[Target pointing data]
▽

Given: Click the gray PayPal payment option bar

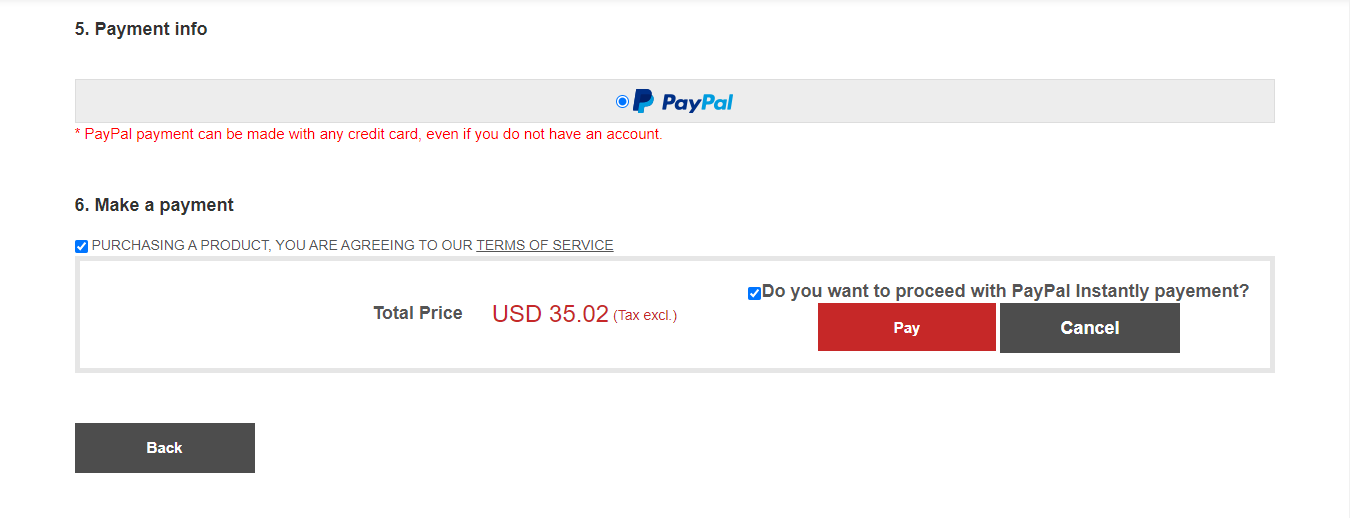Looking at the screenshot, I should pos(675,101).
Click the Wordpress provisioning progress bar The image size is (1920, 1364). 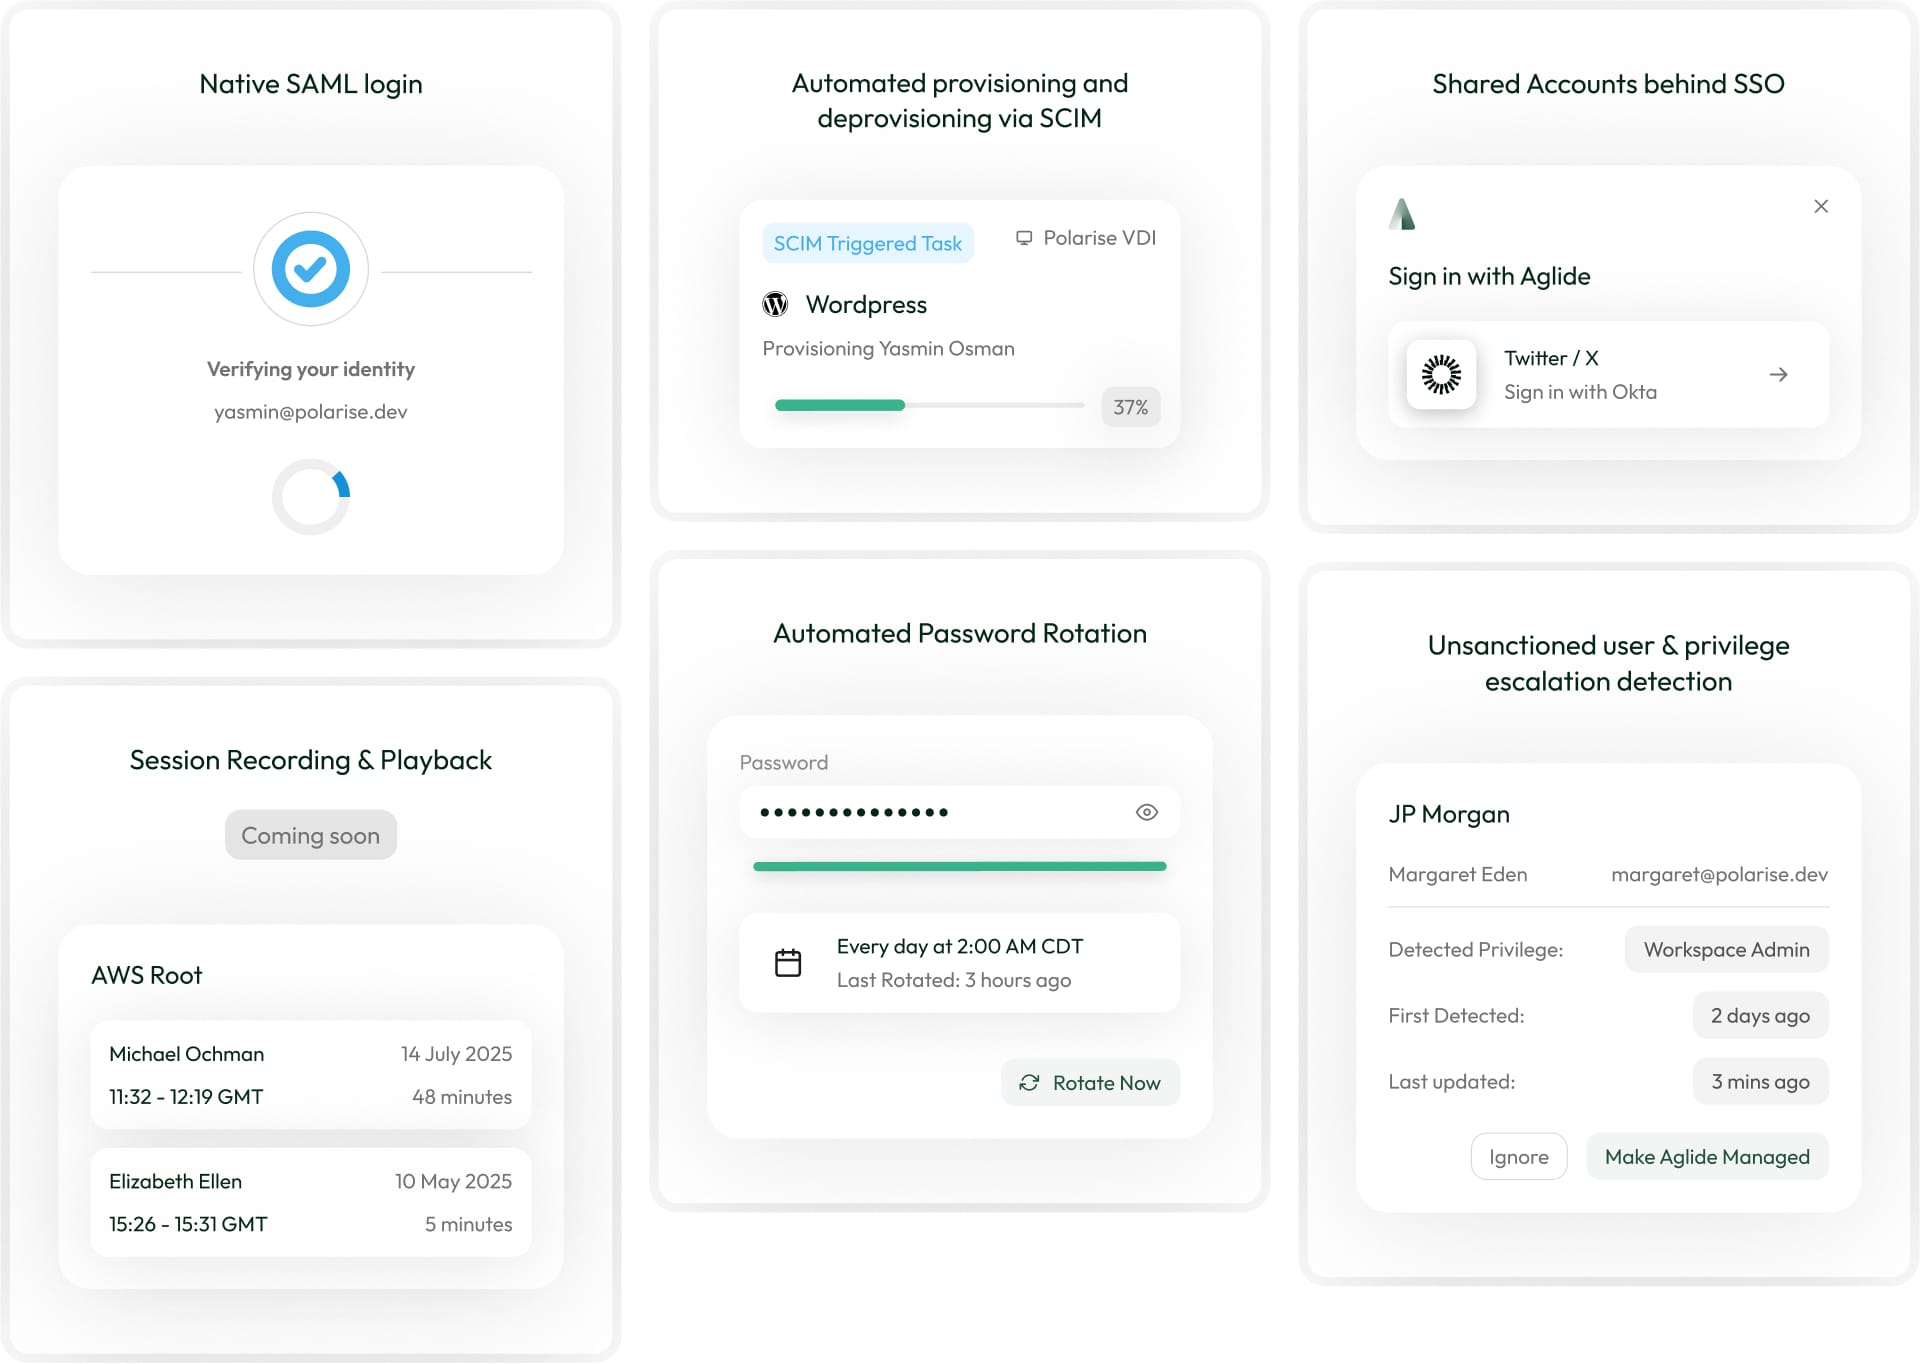928,405
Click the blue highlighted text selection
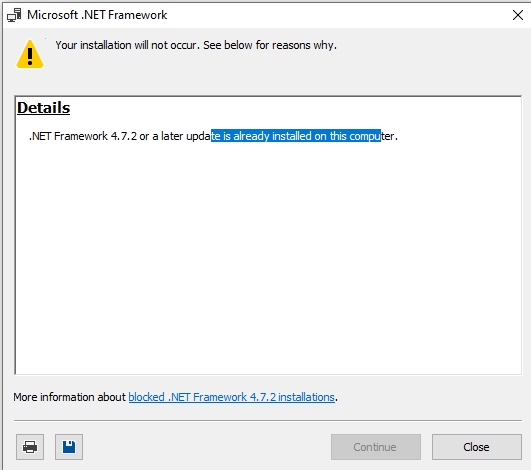This screenshot has height=470, width=531. [x=296, y=136]
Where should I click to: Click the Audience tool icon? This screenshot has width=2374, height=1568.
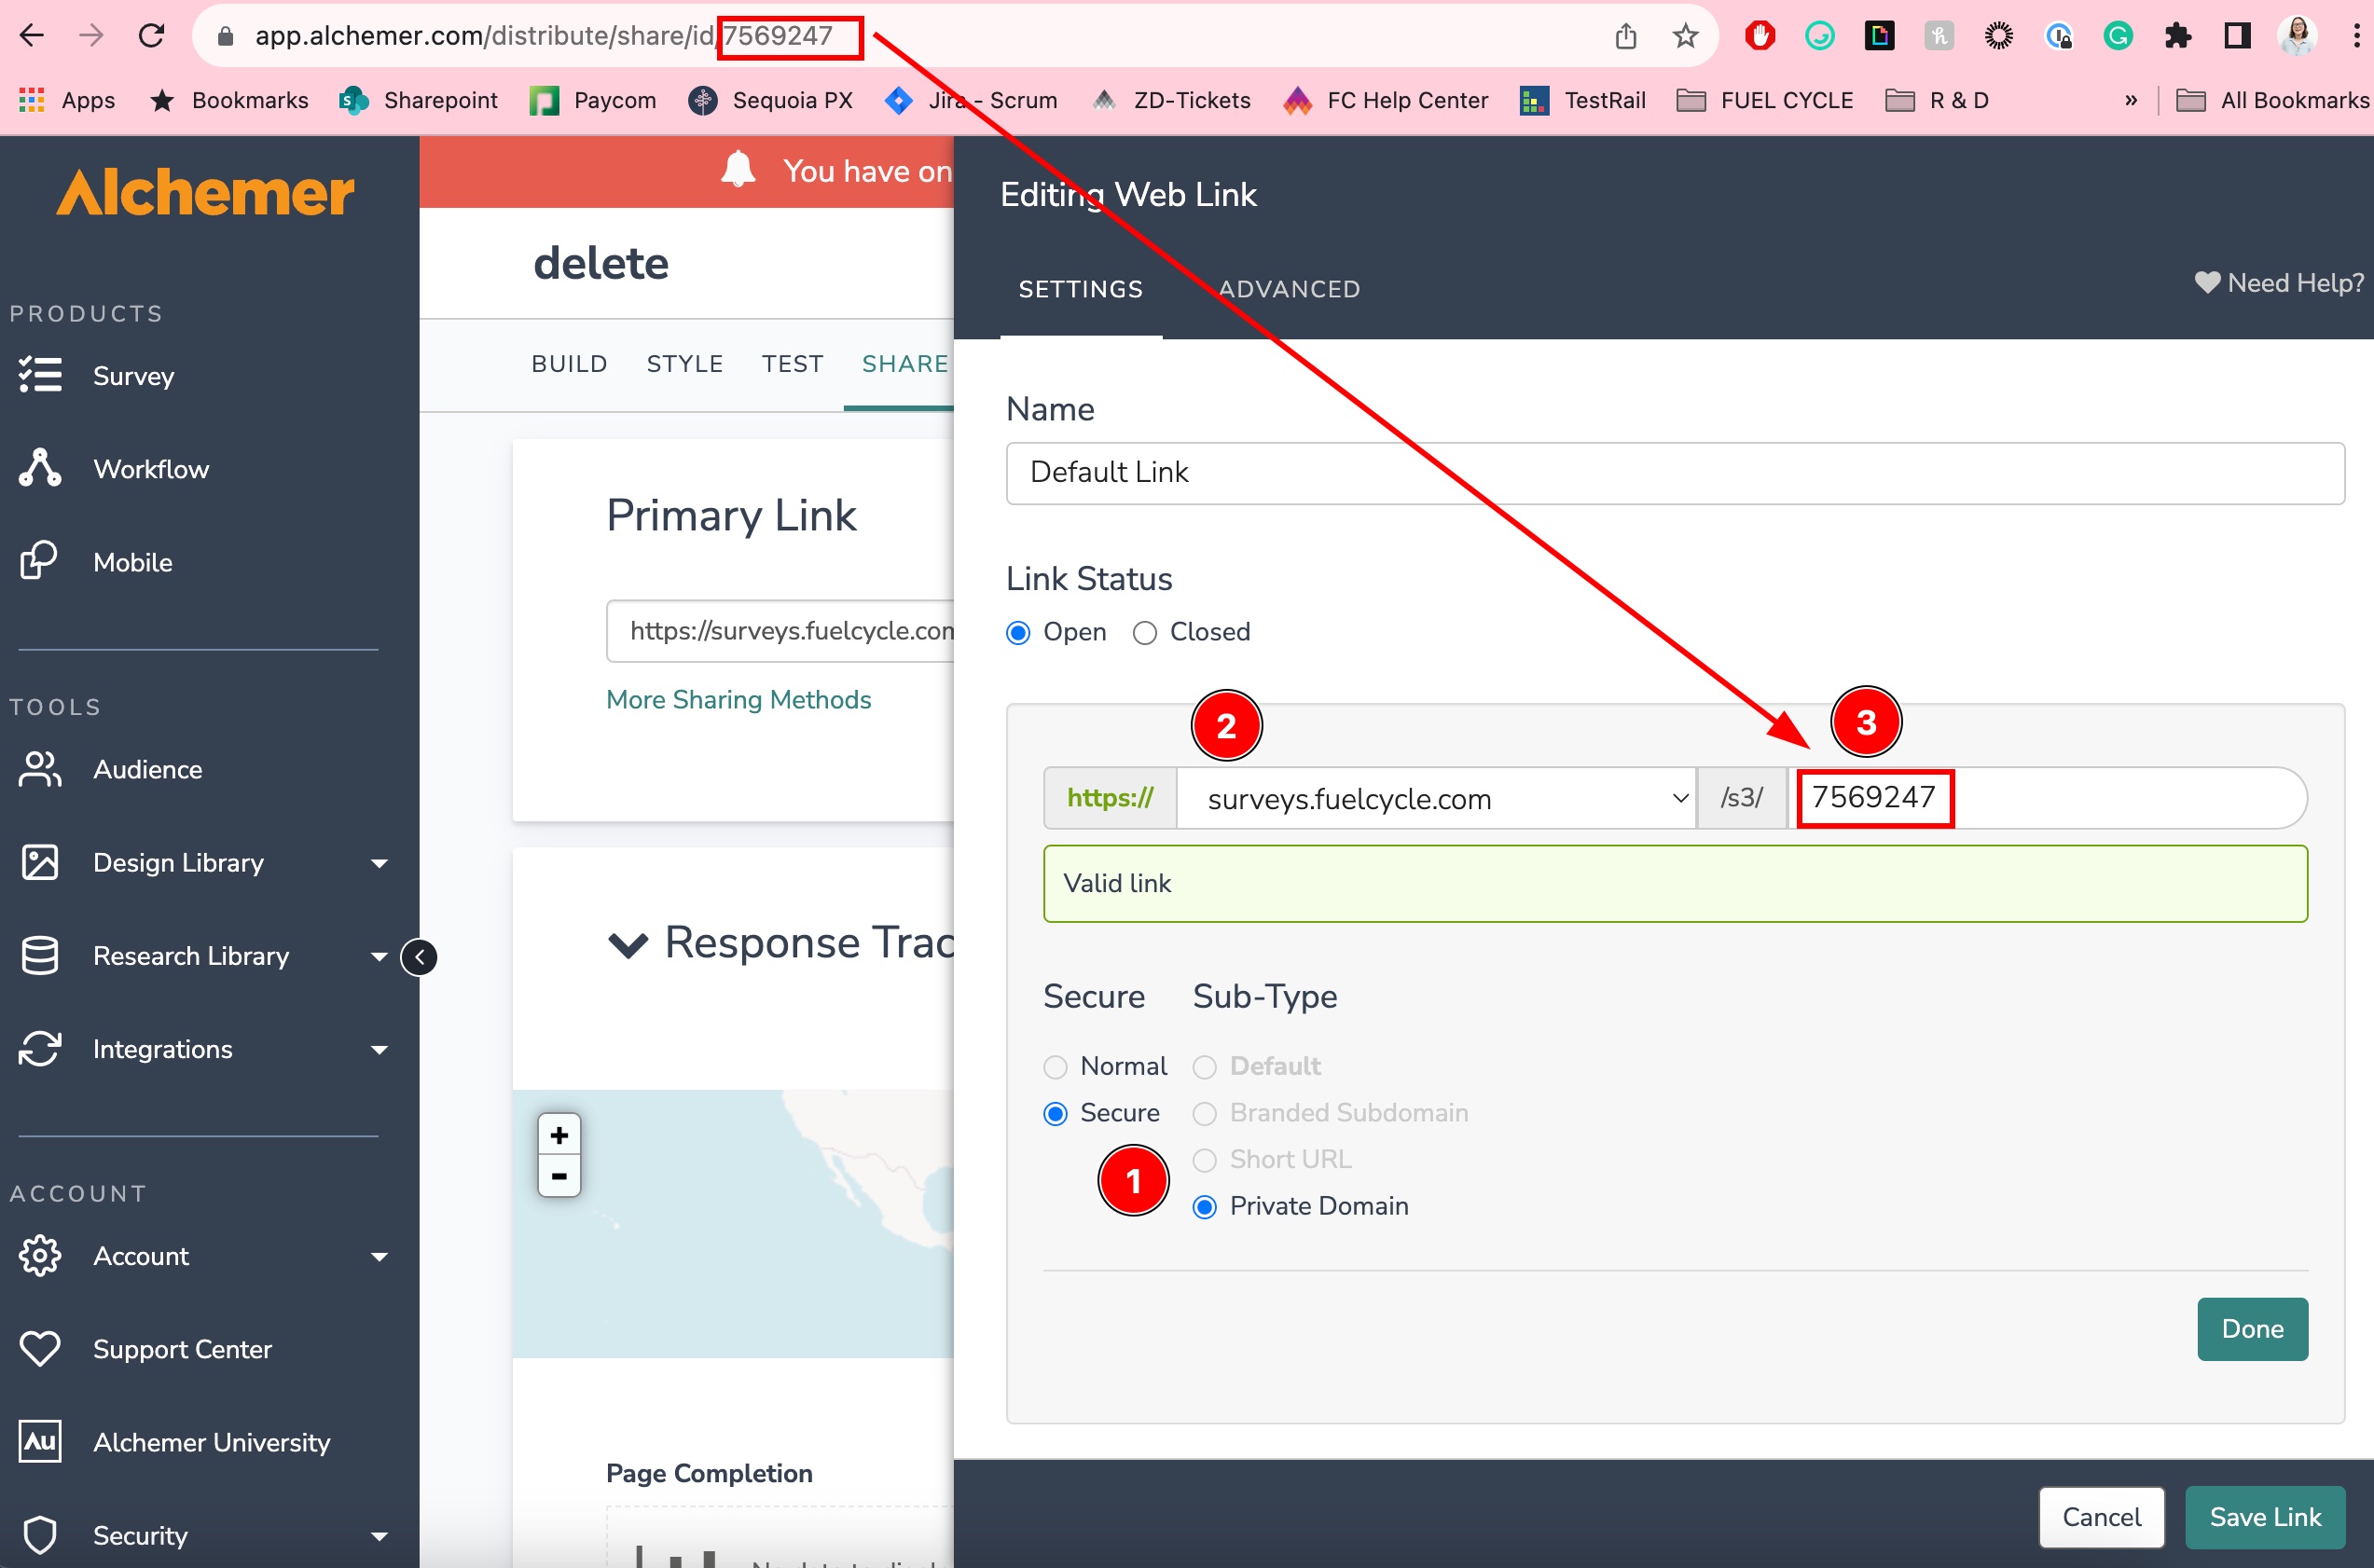click(40, 769)
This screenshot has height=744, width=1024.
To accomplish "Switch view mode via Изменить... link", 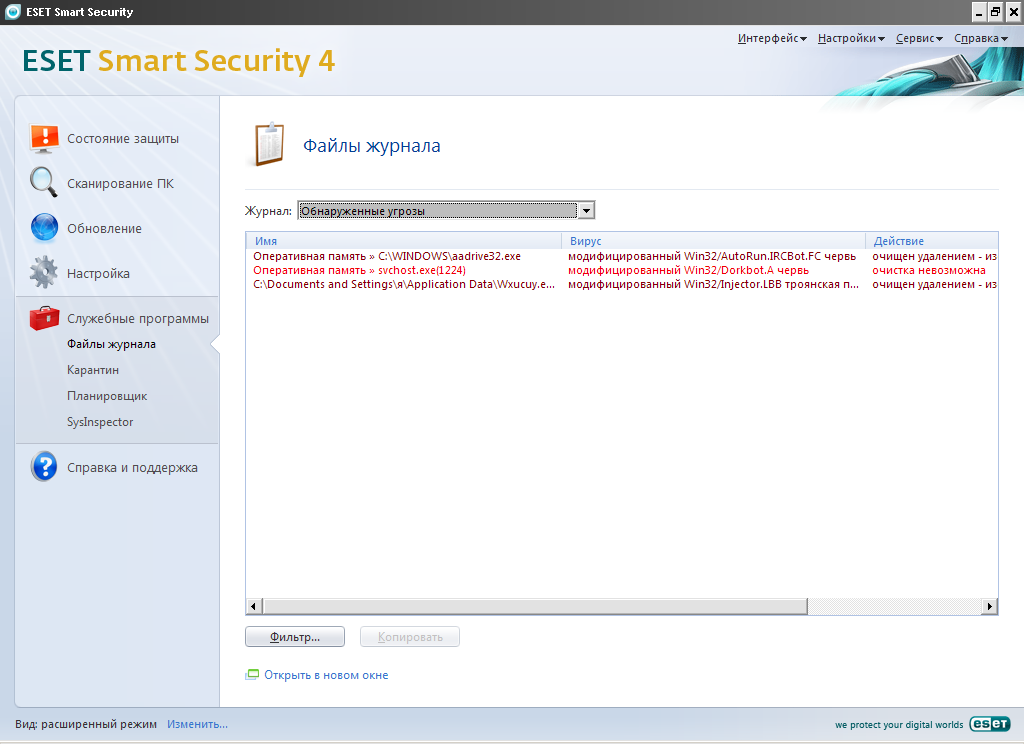I will click(x=197, y=724).
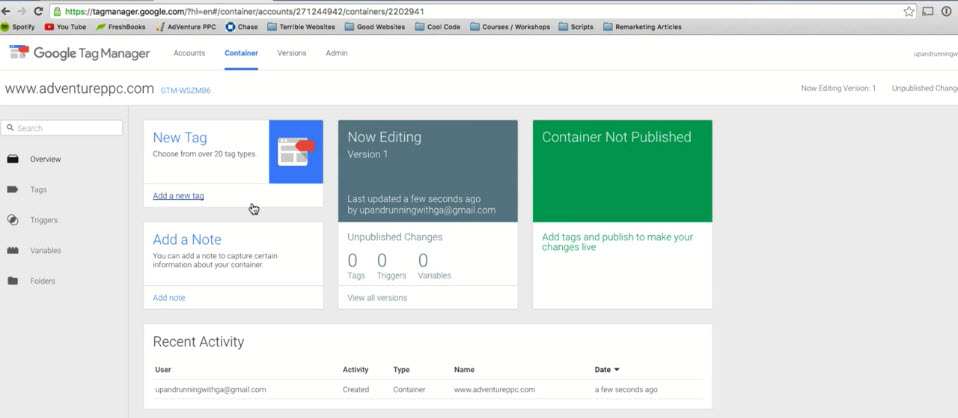Click the Overview icon in sidebar
958x418 pixels.
[13, 159]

△

> [WHAT IS EXPECTED]: Render as a JSON list of strings, one string per line with blank lines omitted, the lines that start with the line containing "Click the blue highlighted text selection" and run through the line containing "click(40, 769)", with the pictures left out.

> [TASK RESULT]:
[
  "Click the blue highlighted text selection",
  "This screenshot has height=470, width=531. [x=296, y=136]",
  "Where should I click to: Click the Audience tool icon? This screenshot has width=2374, height=1568.",
  "click(40, 769)"
]